Michelle Obama: Health Care Overhaul ‘Next Step’ for Women

By JEFF ZELENY
September 18, 2009
New York Times


First Lady Michelle Obama said Friday that overhauling the nation’s health care system was of critical importance to women and part of “the next step” in the long quest to assure full opportunities and equality for women.

“Women aren’t just disproportionately affected by this issue because of the roles that we play in families,” Mrs. Obama said. “Women are affected because of the jobs that we do in this economy.”

In a morning speech at the Eisenhower Executive Office Building on the grounds of the White House, the first lady took one of her biggest steps yet into the health care discussions under way in Congress. She urged women to pay attention and get involved in the debate, saying it should be of particular concern to them and their families.

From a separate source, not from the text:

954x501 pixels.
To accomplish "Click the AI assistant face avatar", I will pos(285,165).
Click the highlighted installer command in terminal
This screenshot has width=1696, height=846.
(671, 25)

“We all know that women are more likely to work part-time or to work in small companies or businesses that don’t provide any insurance at all,” Mrs. Obama said. “Women are affected because, as we heard, in many states, insurance companies can still discriminate because of gender. And this is still shocking to me.”

In some states across the country, she said, insurance companies can still discriminate because of gender. She recalled instances where women had been denied coverage because of a pre-existing condition – “like having a C-section, or having had a baby.”

“These are the kind of facts that still wake me up at night,” she said.

In her speech, Mrs. Obama also told the story of one of their daughters, Sasha, who would not stop crying when she was 4 months old. A doctor’s visit revealed that she might have meningitis, which she ultimately did not, but the illness produced a scare.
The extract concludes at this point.